Mirarse
dentro y comprender que el cuerpo es la apariencia exterior del alma. Ver
espíritus alrededor. Pensar que la Imaginación del pasado más remoto la
heredamos nada más nacer. Percibir que en el Cielo seguirá viva nuestra
energía. Escribir al dictado de unas voces. Son sólo algunas ideas que subyacen
en toda la vida y obra de William Blake (1757-1827), en su tiempo un hombre
tildado de loco, pero hoy, unánimemente, como dice Justino Balboa en “William
Blake. Un extraño en el paraíso” (Ártica, 2011), visto como un artista que
“rompió todos los cánones y convencionalismos de su época”. En todos los
ámbitos, además: el político, el artístico, el social, el sexual, el religioso,
el feminista… Algo que subraya el escritor inglés Patrick Harpur en el monumental
volumen “Libros proféticos I” (Atalanta), recién publicado: “Blake combatió
contra los pedagogos y la superchería clerical, la opresión y la hipocresía,
las tendencias racionalistas y el materialismo. El alma, afirmó, sólo es
rebelde y violenta cuando se la obstruye; libre, es apacible y cariñosa”.
Ese es
el elemento primordial que caracteriza el talante de Blake: la busca de
libertad, como apunta el traductor de este libro, Bernardo Santano. En su caso,
para no ir a la escuela y dedicarse al dibujo; para recitar a Milton con su
esposa, desnudos en el jardín de casa; para poder afirmar que hablaba a diario
con su querido hermano, muerto a los veinte años.
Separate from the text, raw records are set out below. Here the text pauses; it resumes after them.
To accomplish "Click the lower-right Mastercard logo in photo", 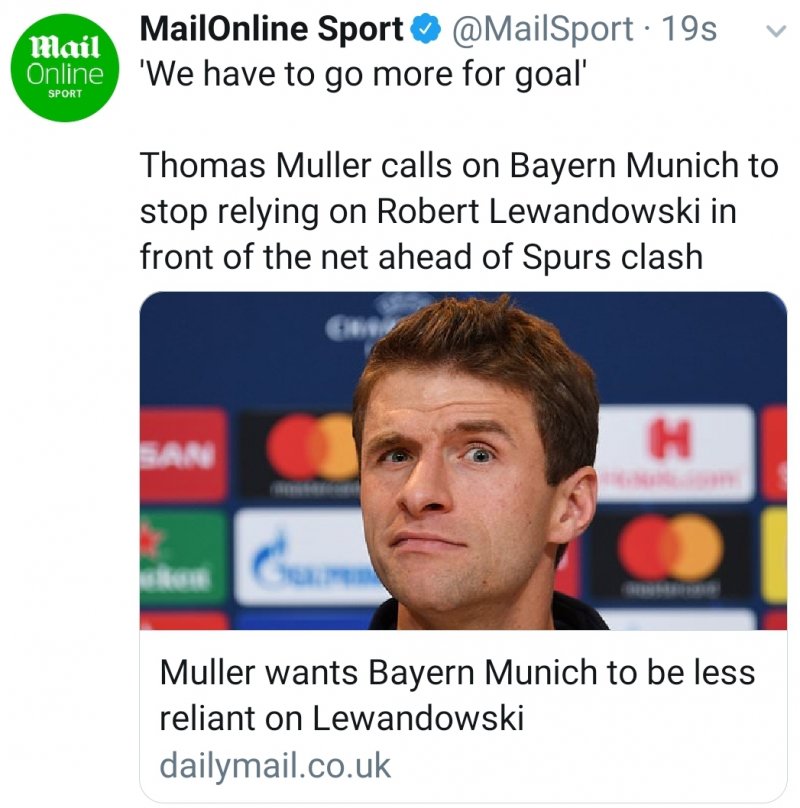I will pos(670,549).
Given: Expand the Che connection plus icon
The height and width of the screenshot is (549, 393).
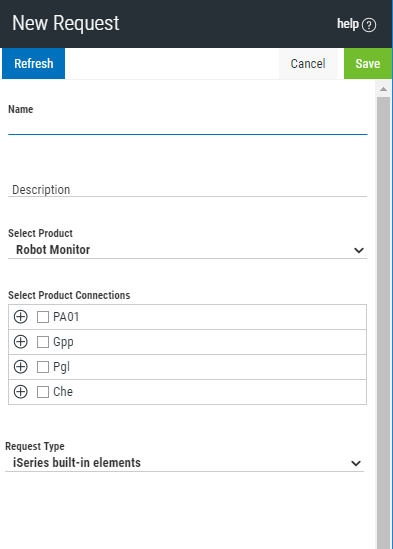Looking at the screenshot, I should (x=21, y=392).
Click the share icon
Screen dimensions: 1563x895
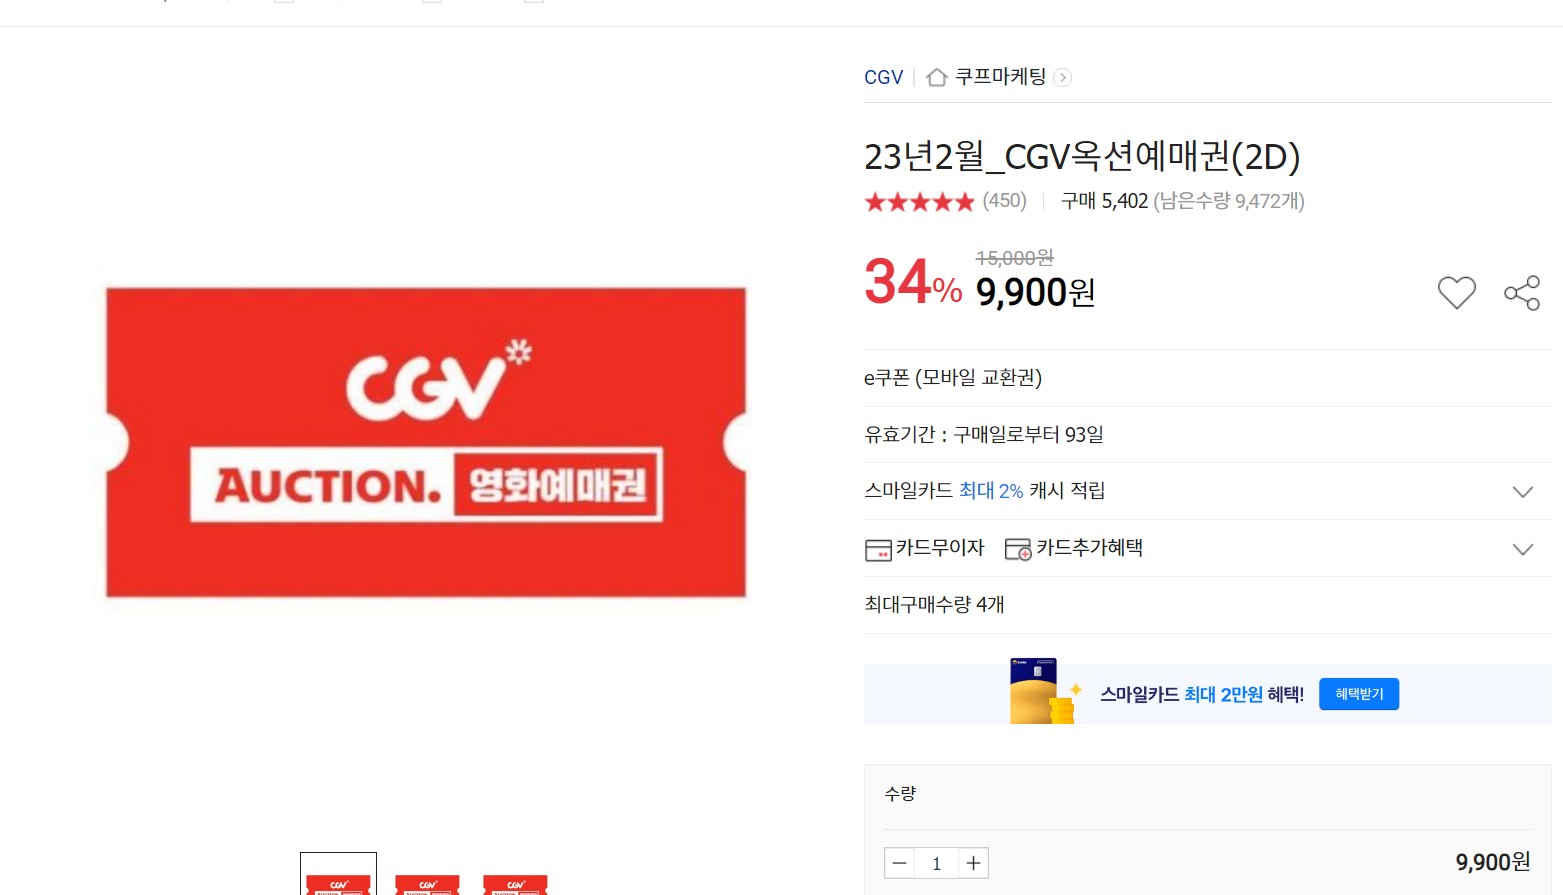pos(1522,293)
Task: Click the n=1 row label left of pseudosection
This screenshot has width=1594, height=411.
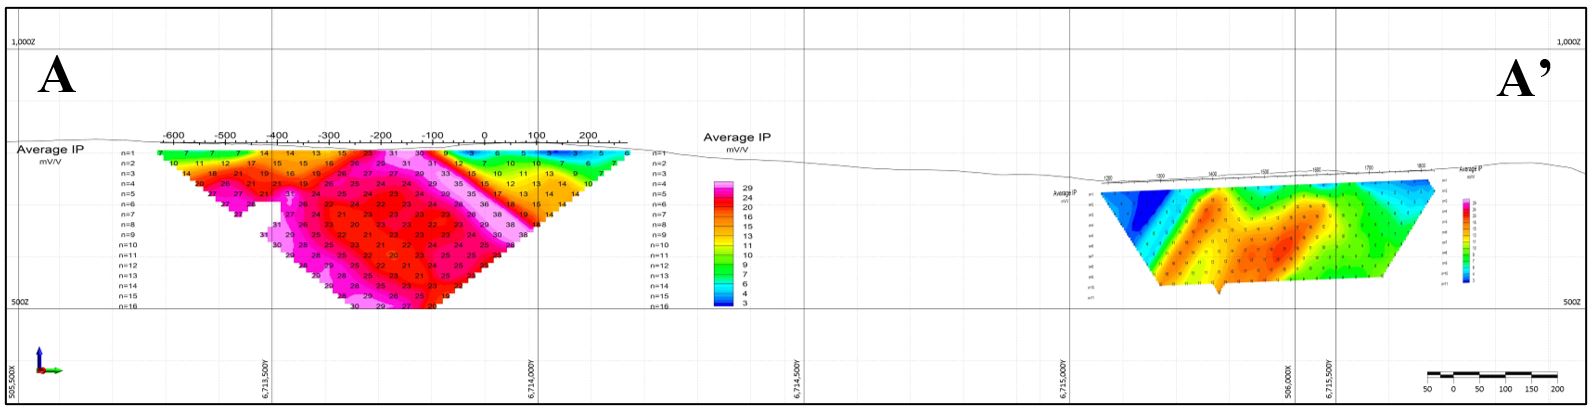Action: point(128,153)
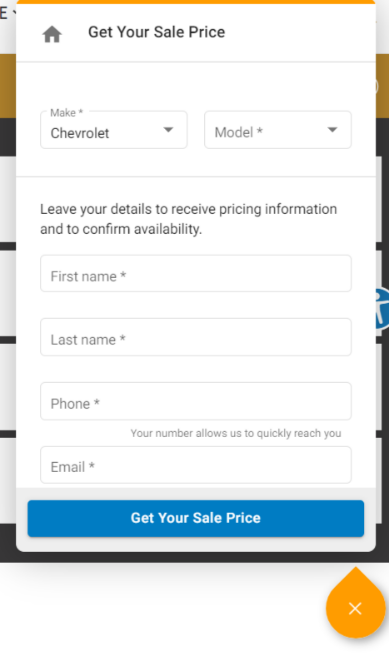Click into the Email input field
The width and height of the screenshot is (389, 666).
(x=196, y=465)
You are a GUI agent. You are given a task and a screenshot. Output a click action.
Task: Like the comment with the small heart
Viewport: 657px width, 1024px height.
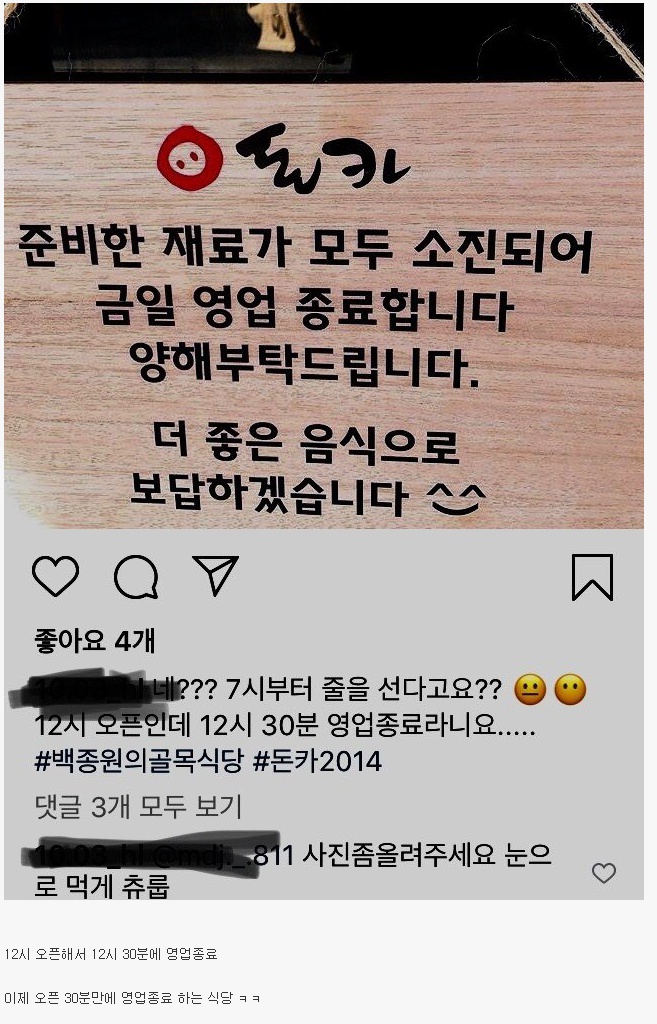coord(603,872)
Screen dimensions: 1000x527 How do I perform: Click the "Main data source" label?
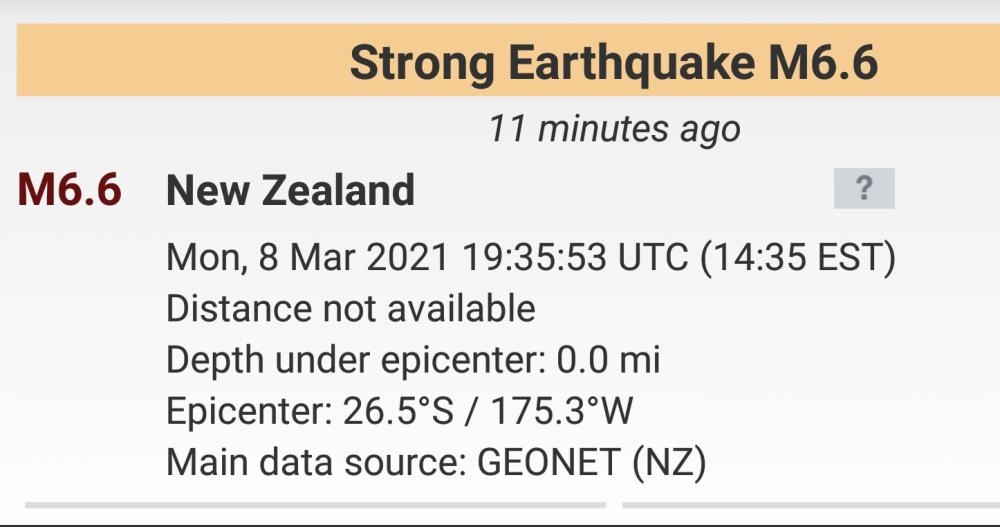coord(317,463)
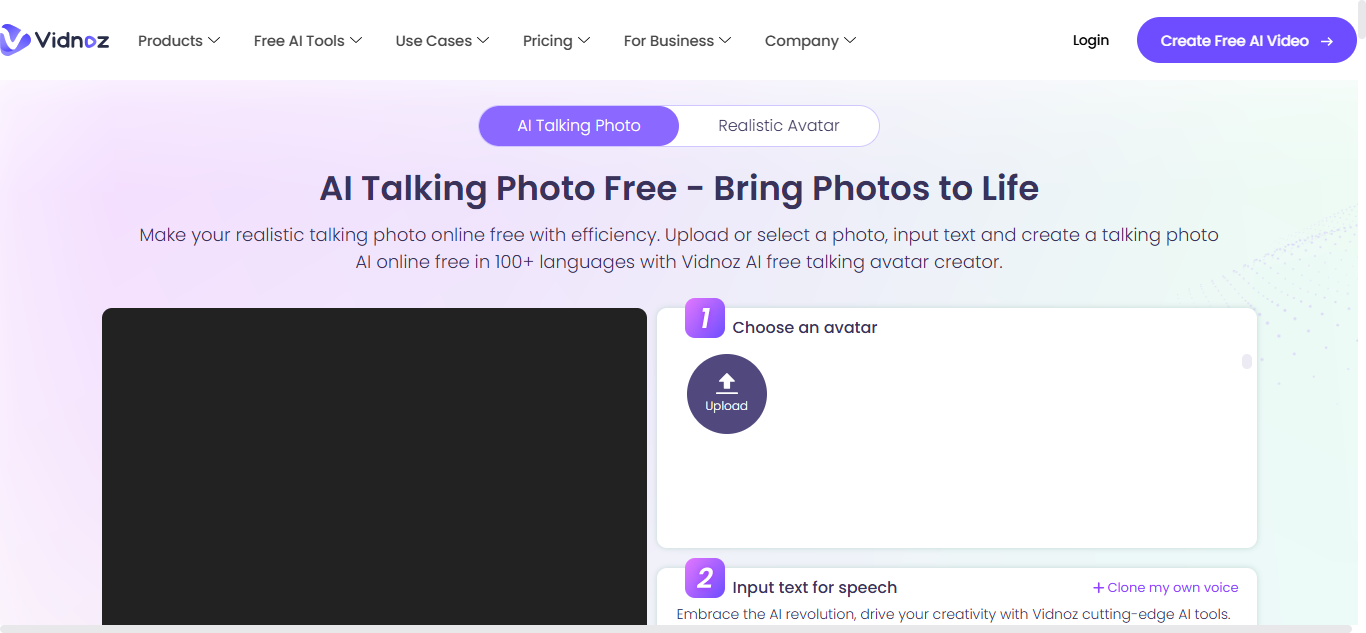Image resolution: width=1366 pixels, height=633 pixels.
Task: Click the Create Free AI Video button
Action: pyautogui.click(x=1247, y=40)
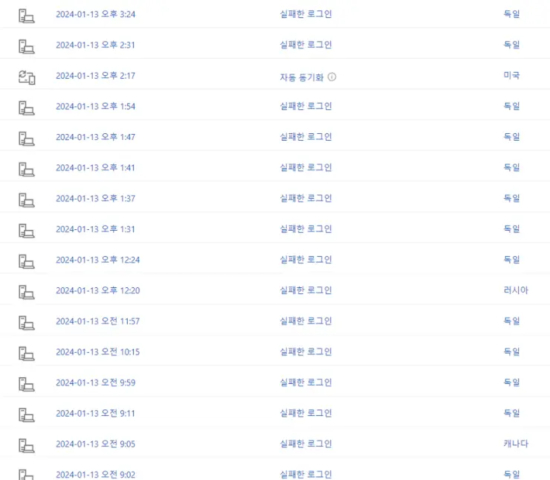Click the sync icon beside the 2:17 PM entry
Screen dimensions: 550x480
click(x=27, y=78)
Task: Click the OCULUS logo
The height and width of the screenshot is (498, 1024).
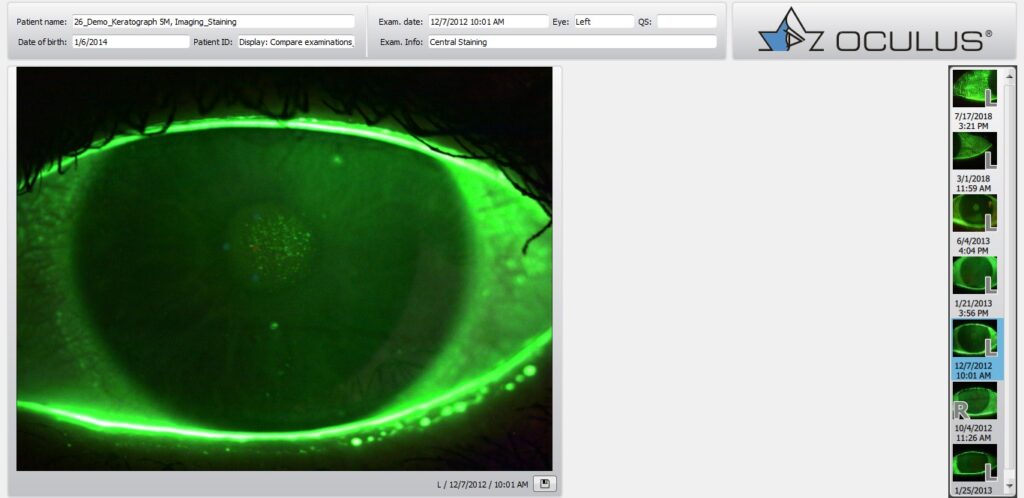Action: (875, 31)
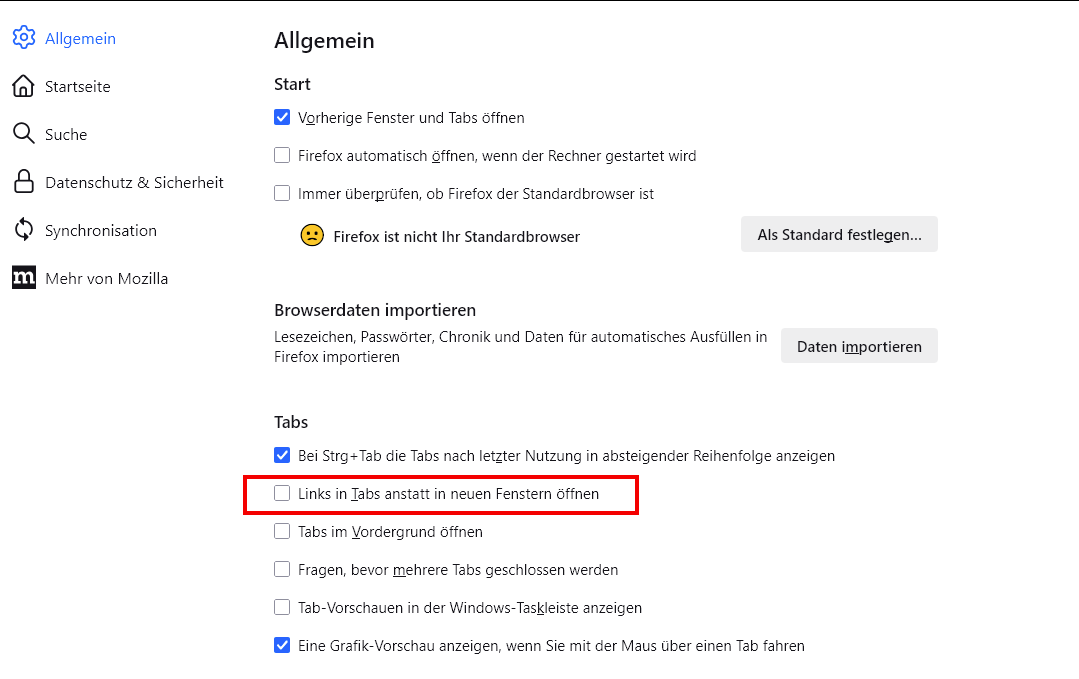Toggle Fragen, bevor mehrere Tabs geschlossen werden

(x=282, y=570)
Una libertad que le hizo ser
un individuo que jamás podría encajar en la sociedad inglesa de la segunda
mitad de siglo XVIII, hasta convertirse en un marginado y padecer problemas
económicos, hasta ser él mismo el editor de sus libros, que apenas se vendieron
(sólo llevó a la imprenta en 1783 su primer poemario, «Esbozos poéticos»). Así,
frente al cansancio de la fe cristiana que advierte la Ilustración, Blake
postula que cada hombre es Dios sobre la Tierra y que, por lo tanto, puede
experimentar contactos invisibles y vislumbrar paisajes mentales que tomarán
luego forma lírica. Incluso de modo automático, escribiendo «doce o algunas
veces veinte o treinta versos sin premeditación y hasta contra mi voluntad»,
como afirmó en una ocasión.
De
resultas de esa vivencia poético-espiritual continua, de un don que le hacía
descubrir ángeles alrededor, Blake compuso largas tiradas de poemas que
acompañó de coloridos y fantásticos dibujos. Ahora el lector podrá conocer,
mediante este enorme volumen, de auténtico lujo, una docena de libros llamados
“proféticos” que construyen toda una mitología personal, inspirada en la Biblia
y las leyendas nórdicas, como “Tiriel” (un ataque contra la educación de su
país), “El matrimonio de Cielo e Infierno” (mezcla de textos en prosa y verso),
“La Revolución francesa”, que tanto le decepcionó por su derramamiento de
sangre, “Visiones de las hijas de Albion” (una parodia de Dios), “Europa:
Profecía” (una condena de la guerra), o “El libro de Los”, personaje que
encarna la profecía y la imaginación. Sin embargo, hemos de entender lo
“profético”, según Harpur y Santano, no como anticipos del futuro sino como
aquello que es revelado al hombre, que anima a la creación poética.
No en
vano, Borges, en el prólogo a su libro «El oro de los tigres», dijo: «Para un
verdadero poeta, cada momento de la vida, cada hecho, debería ser poético, ya
que profundamente lo es. (…) Browning y Blake se acercaron más que otro
alguno». Patrick Harpur, por cierto, autor de un “diario alquímico” que
parafrasea un título de Blake, “Mercurius. The Marriage of Heaven and
Earth”, lo define como alguien único en toda la literatura y el arte ingleses.
Su “combinación de poesía, grabado, escritura, diseño y acuarela” ha llegado
hasta la actualidad como una obra inclasificable, deslumbrante, y será el
lector quien podrá corroborar o negar, para captar mejor el imaginario de
Blake, lo que en su día apuntó el traductor Jordi Doce en la antología de
canciones, epigramas y poemas breves publicados o hallados en manuscritos “Los
bosques de la noche” (2001): «Vivimos en un clima intelectual que rechaza el
mito como explicación del universo».